The Florida State football team is scheduled to participate in the Beef Bowl today at Lawry’s The Prime Rib in Beverly Hills, one day after its opponent in Thursday’s 101st Rose Bowl Game, Oregon.
While the Seminoles will be playing in their first Rose Bowl Game, it will be participating in its second Beef Bowl event.
When Florida State was preparing for the final Bowl Championship Series National Championship Game in January, Lawry’s hosted a special championship Beef Bowl event for the Seminoles and Auburn in Newport Beach.
On Sunday, 194 Oregon football players, coaches, support staff and spouses dined on prime rib, mashed potatoes and creamed corn.
Offensive lineman Jake Fisher was dressed in a chef’s outfit and cut a slice of prime rib.

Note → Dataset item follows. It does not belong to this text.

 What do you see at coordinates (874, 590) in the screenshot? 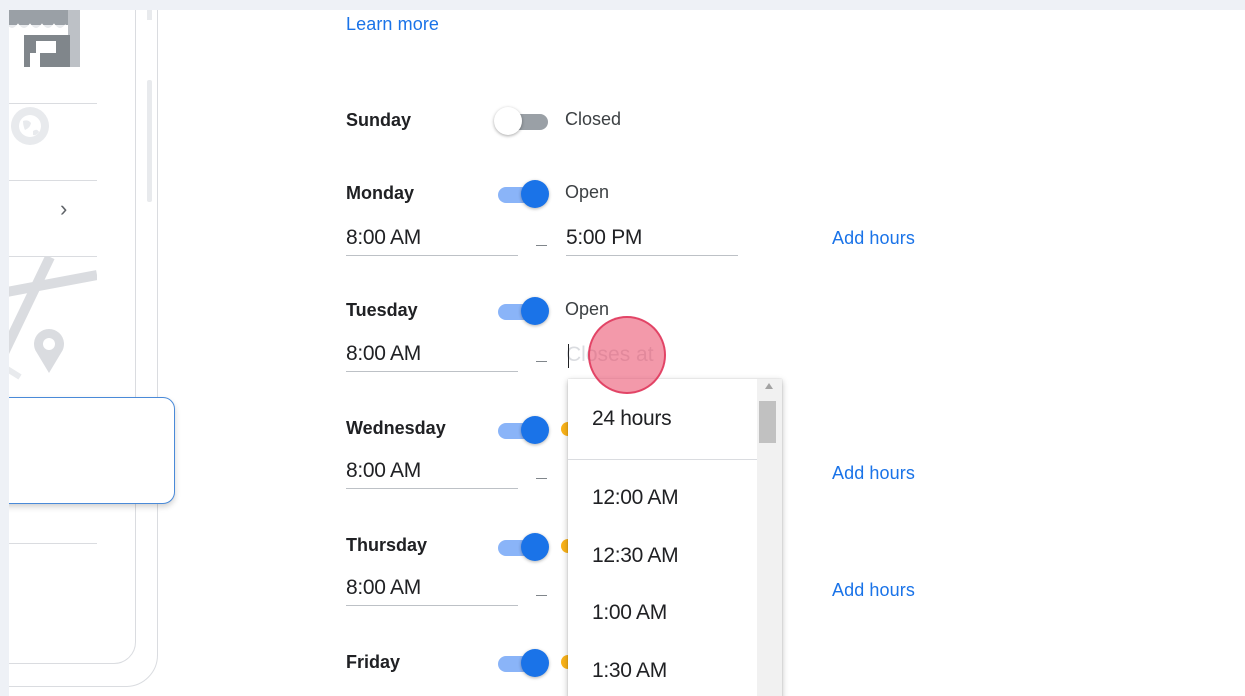
I see `add-hours-link-thursday: Add hours` at bounding box center [874, 590].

He said he hopes to own a restaurant someday.
The Beef Bowl began in 1956 and is older than all but the Rose, Orange, Cotton, Sugar and Sun bowls. It was called “the best tradition” of the college football bowl season by The Sporting News in 2005.
Lawry’s Beef Bowl “is not about what team eats the most,” said Richard R. Frank, president and chief executive officer of Lawry’s Restaurants Inc.

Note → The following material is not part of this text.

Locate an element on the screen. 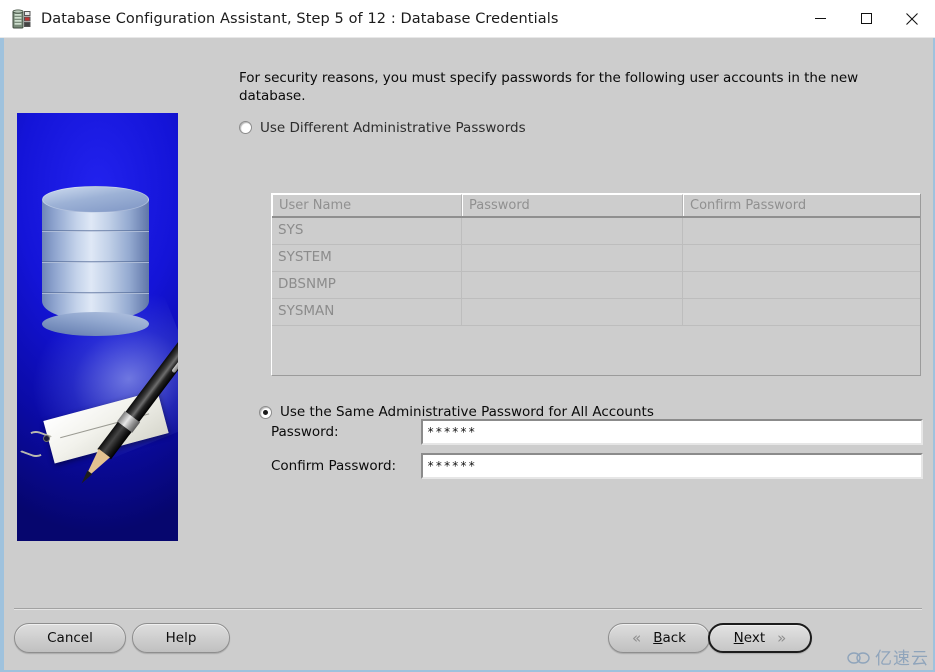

“The purpose of the event is to honor champion student-athletes for their achievement as a team of making it to the Rose Bowl Game,” Frank said. “The meal is a large part of the celebration because these are young men with enormous appetites, but it’s more about celebrating together away from the practice field in a legendary setting.”

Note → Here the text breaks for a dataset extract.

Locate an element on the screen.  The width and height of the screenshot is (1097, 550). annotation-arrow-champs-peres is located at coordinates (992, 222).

From 1963-69, a publicity firm touted the Lawry’s Beef Bowl events like they were beef eating contests. Lawry’s changed the name of the event to “Lawry’s Beef Scrimmage” from 1970-72 in an attempt to dissuade the players from approaching the event like it was a prime rib eating competition.
The new name didn’t stick and in 1973 Lawry’s restored the original name of the event.
Beef Bowl attendees are allowed seconds “and that’s where we try to draw the line, though from time to time there are players who try to get around that rule,” Frank said.
The amount of beef consumed by each team is determined by multiplying the number of prime rib roasts consumed by the average weight of a roast, according to Todd Erickson, author of the 2005 book, “Road to the Rose Bowl,” which explores the Rose Bowl Game and the tradition of Lawry’s Beef Bowl through players’ and coaches’ recollections.